**Text extract:**
-- -- --

But it doesn't seem to work that way. What I find is that either step 5 doesn't do what I think it does or step 7 (pulling & running the image) "resets" the container to it's initial state.

I've put together a set of three Docker images and containers to test this: a data container, a writer which writes a random string into a file in the data container every 30 s, and a reader which simply echoes the value in the data container file and exits.

Data container

Created with

docker run \
    --name datatest_data \
    -v /datafolder \
    myrepository:5000/datatest-data:latest

Dockerfile:

FROM ubuntu:trusty

# make the data folder
#
RUN mkdir /datafolder

# write something to the data file
#
RUN echo "no data here!" > /datafolder/data.txt

# expose the data folder
#
VOLUME /datafolder

Writer

Created with

docker run \
    --rm \
    --name datatest_write \
    --volumes-from datatest_data \
    myrepository:5000/datatest-write:latest

Dockerfile:

FROM ubuntu:trusty

# Add script
#
ADD run.sh /usr/local/sbin/run.sh
RUN chmod 755 /usr/local/sbin/*.sh

CMD ["/usr/local/sbin/run.sh"]

run.sh

#!/bin/bash

while :
do
    sleep 30s

    NEW_STRING=$(cat /dev/urandom | tr -dc 'a-zA-Z0-9' | fold -w 32 | head -n 1)

    echo "$NEW_STRING" >> /datafolder/data.txt

    date >> /datafolder/data.txt

    echo "wrote '$NEW_STRING' to file"

-- -- --

**Data:**
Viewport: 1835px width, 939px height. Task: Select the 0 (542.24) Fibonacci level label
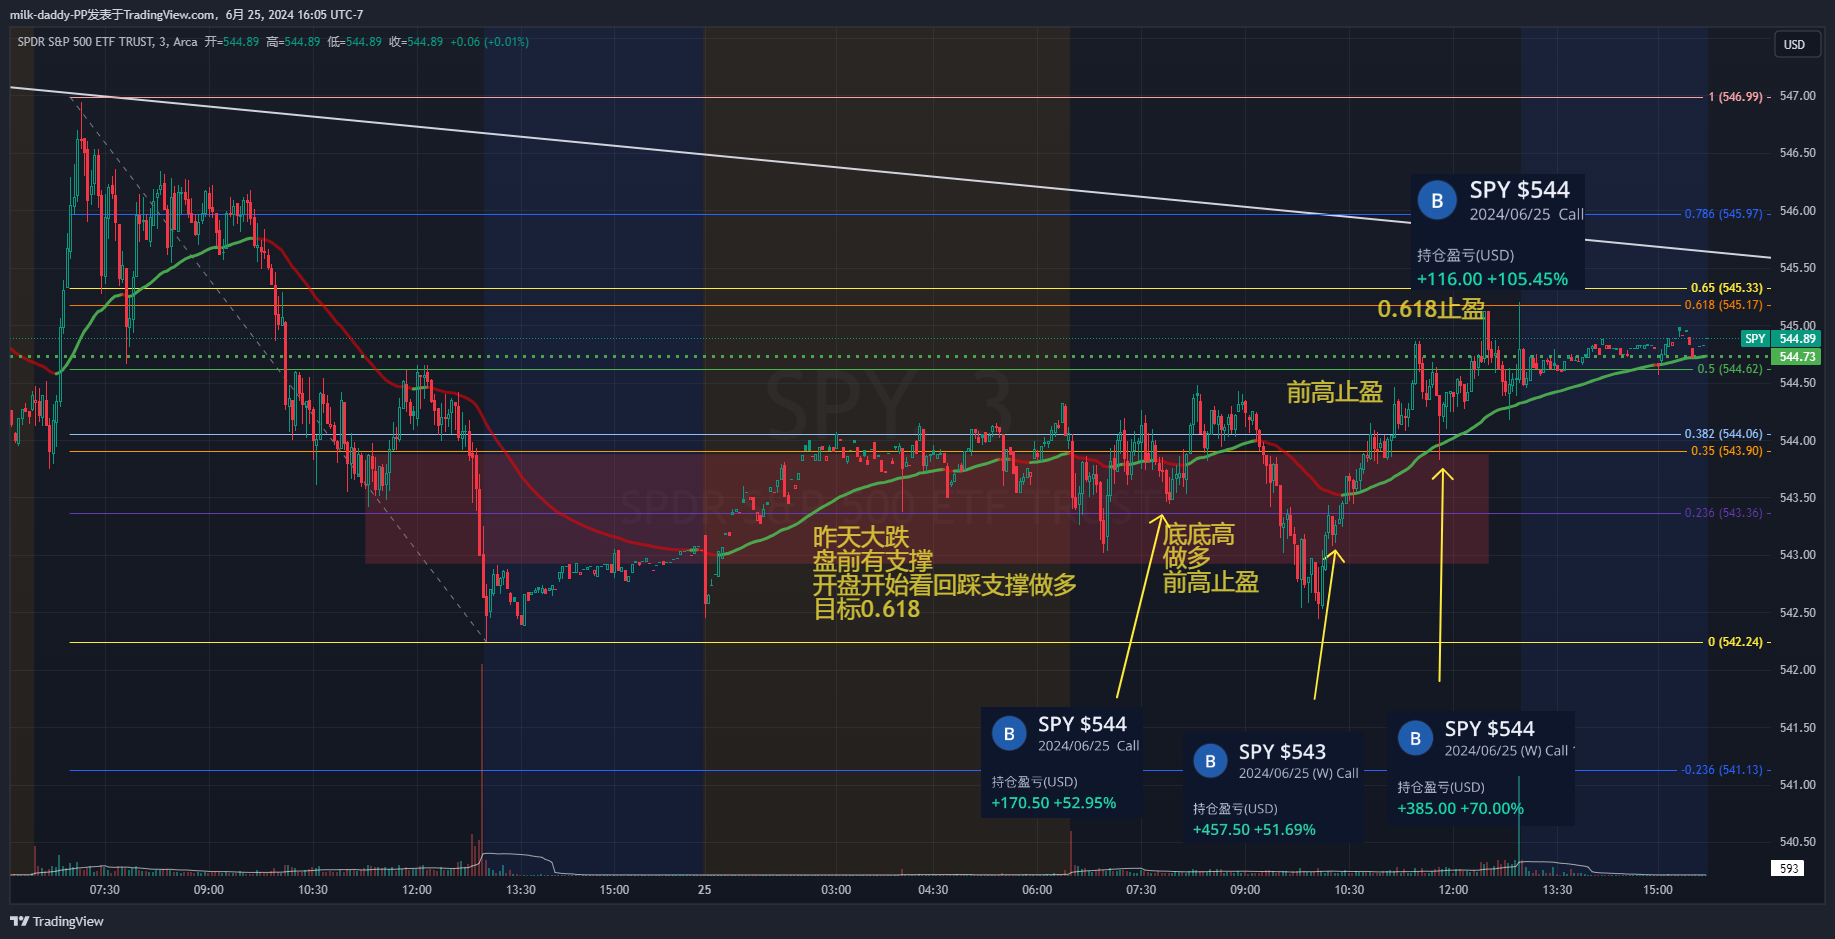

-- -- --

**Work to do:**
Reproduce the Docker data-container excerpt above word for word, from start to finish.

**In response:**
But it doesn't seem to work that way. What I find is that either step 5 doesn't do what I think it does or step 7 (pulling & running the image) "resets" the container to it's initial state.

I've put together a set of three Docker images and containers to test this: a data container, a writer which writes a random string into a file in the data container every 30 s, and a reader which simply echoes the value in the data container file and exits.

Data container

Created with

docker run \
    --name datatest_data \
    -v /datafolder \
    myrepository:5000/datatest-data:latest

Dockerfile:

FROM ubuntu:trusty

# make the data folder
#
RUN mkdir /datafolder

# write something to the data file
#
RUN echo "no data here!" > /datafolder/data.txt

# expose the data folder
#
VOLUME /datafolder

Writer

Created with

docker run \
    --rm \
    --name datatest_write \
    --volumes-from datatest_data \
    myrepository:5000/datatest-write:latest

Dockerfile:

FROM ubuntu:trusty

# Add script
#
ADD run.sh /usr/local/sbin/run.sh
RUN chmod 755 /usr/local/sbin/*.sh

CMD ["/usr/local/sbin/run.sh"]

run.sh

#!/bin/bash

while :
do
    sleep 30s

    NEW_STRING=$(cat /dev/urandom | tr -dc 'a-zA-Z0-9' | fold -w 32 | head -n 1)

    echo "$NEW_STRING" >> /datafolder/data.txt

    date >> /datafolder/data.txt

    echo "wrote '$NEW_STRING' to file"